*** Opening SUPPLIED RECORDS ***

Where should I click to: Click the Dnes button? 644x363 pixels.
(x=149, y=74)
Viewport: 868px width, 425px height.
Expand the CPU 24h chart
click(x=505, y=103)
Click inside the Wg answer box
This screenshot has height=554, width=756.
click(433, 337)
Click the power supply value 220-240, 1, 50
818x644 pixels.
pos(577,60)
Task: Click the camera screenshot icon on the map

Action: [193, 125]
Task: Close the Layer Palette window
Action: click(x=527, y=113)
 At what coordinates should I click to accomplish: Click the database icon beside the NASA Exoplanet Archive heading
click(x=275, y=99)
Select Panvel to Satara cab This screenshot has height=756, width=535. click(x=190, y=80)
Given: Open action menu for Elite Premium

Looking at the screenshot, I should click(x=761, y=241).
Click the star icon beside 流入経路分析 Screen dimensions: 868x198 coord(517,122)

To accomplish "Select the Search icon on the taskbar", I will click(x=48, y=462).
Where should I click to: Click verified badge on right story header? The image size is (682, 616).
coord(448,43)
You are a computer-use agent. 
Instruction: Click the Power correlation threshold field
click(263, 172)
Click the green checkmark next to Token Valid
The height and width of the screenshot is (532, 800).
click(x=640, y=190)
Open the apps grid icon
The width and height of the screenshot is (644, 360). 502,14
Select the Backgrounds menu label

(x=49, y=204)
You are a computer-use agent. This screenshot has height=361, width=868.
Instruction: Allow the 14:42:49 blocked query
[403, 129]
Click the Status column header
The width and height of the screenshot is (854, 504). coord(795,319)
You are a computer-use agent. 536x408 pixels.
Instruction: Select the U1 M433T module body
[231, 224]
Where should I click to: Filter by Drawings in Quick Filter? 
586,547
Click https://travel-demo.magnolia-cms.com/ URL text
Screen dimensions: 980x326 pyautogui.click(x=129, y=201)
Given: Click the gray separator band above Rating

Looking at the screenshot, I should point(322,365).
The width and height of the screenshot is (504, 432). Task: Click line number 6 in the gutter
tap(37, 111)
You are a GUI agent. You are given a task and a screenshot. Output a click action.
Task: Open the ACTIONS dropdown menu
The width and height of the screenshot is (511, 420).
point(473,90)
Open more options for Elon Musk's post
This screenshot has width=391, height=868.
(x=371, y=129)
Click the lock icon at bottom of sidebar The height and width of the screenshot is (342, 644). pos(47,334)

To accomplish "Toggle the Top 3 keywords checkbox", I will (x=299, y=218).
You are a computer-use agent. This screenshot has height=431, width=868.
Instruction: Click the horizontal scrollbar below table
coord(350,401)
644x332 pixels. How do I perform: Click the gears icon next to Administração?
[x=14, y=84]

*** Closing SUPPLIED RECORDS ***

HOW TO COMPLETE THIS TASK
Show a copy of each line from the data that includes the word "agent".

TASK SOLUTION
You are a computer-use agent. 
You are a computer-use agent. This screenshot has height=361, width=868.
You are a computer-use agent. 536x408 pixels.
You are a GUI agent. You are given a task and a screenshot. Output a click action.
You are a computer-use agent. This screenshot has height=431, width=868.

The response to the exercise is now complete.